Disappointing inflexibility of argument passing in D
Carl Sturtivant
sturtivant at gmail.com
Tue Feb 11 08:28:59 PST 2014
On Tuesday, 11 February 2014 at 15:57:33 UTC, Tobias Pankrath
wrote:
> On Tuesday, 11 February 2014 at 15:10:57 UTC, Carl Sturtivant
> wrote:
>> void main() {
>> //conversions from string part of the definitions of
>> Data, Data2
>> f( "hello", "bonjour"); //no way to do this ---
>> disappointing
>> }
>>
>> See
>> http://forum.dlang.org/thread/agstjpezerwlgdhphclk@forum.dlang.org
>
> Function calls are a more complicated case because of overload
> resolution.
>
> If f(string, string) is defined, this will a) break silently or
> b) require qualification. Both is disappointing, too.

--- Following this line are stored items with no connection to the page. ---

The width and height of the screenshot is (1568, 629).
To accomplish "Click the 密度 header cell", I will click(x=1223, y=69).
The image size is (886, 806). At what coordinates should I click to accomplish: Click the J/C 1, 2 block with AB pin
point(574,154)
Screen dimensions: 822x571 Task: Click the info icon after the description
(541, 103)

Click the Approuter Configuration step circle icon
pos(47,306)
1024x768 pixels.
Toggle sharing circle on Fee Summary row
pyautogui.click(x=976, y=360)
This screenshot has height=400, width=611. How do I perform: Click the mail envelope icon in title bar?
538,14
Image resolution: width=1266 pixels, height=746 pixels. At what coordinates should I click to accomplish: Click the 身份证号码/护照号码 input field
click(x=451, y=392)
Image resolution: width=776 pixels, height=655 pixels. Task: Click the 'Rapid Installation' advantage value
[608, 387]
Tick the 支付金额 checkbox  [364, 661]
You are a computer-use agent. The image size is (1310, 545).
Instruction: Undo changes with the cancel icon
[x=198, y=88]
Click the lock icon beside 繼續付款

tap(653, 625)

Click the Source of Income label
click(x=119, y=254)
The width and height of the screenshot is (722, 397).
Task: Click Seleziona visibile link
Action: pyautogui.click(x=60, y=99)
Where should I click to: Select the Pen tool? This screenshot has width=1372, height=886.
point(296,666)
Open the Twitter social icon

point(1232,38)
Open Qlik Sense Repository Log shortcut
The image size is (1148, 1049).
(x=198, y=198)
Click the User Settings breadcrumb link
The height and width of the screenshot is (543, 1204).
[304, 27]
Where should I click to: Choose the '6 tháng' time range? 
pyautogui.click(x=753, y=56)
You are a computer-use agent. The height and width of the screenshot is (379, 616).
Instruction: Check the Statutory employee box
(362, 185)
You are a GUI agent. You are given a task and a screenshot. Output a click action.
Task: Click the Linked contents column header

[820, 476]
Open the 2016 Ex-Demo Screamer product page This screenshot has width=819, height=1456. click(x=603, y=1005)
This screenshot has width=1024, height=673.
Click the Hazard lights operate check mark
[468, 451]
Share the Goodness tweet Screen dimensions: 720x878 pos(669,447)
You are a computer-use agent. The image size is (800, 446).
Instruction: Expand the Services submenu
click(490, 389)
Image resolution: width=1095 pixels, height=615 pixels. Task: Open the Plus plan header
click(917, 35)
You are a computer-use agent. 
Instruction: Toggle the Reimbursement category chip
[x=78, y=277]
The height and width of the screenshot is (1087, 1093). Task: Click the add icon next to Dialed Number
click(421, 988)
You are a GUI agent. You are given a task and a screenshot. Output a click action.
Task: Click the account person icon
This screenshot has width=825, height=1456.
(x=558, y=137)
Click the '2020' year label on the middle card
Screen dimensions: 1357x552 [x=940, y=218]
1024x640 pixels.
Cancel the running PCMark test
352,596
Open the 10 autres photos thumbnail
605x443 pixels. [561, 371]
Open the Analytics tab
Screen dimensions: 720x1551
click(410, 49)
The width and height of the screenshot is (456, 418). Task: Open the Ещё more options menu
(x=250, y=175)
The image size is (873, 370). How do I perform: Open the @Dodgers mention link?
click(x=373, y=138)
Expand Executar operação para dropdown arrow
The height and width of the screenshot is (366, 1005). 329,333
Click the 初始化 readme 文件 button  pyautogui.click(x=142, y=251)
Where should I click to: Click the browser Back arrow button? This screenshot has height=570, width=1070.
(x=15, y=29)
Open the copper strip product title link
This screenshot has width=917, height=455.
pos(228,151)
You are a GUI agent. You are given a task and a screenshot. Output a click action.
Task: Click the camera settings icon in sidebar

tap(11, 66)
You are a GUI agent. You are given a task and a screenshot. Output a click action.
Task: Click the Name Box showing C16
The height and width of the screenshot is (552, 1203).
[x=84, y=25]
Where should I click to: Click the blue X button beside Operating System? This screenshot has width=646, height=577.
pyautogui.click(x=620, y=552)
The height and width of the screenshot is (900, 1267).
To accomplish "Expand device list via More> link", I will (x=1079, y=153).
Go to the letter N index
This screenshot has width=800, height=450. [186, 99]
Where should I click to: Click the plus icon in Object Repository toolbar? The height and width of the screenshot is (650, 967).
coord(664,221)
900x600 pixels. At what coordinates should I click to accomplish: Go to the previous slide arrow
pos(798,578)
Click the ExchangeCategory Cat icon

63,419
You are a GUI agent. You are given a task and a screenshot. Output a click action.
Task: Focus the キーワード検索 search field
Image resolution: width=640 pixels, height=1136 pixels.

I do not understand why your (a) and (b) provably must be so.
Please supply an argument: there seem to be other possibilities
and without a proof that there are not, we may as well seek to do
the right thing.
In the absence of such comprehension on my part, it seems to me
that what's needed are some consistent rules that generalize the
overloading rules about the interaction of opPass and
overloading, with some priorities so that the best match is
found. Perhaps some combinations of opPass and overloading should
be illegal. Not that I've thought this through. :)
But is there a good reason why there isn't a reasonable such set
of rules in principle? And if not, why do we not have opPass?
Overtly converting all over the place is less than a happy
situation.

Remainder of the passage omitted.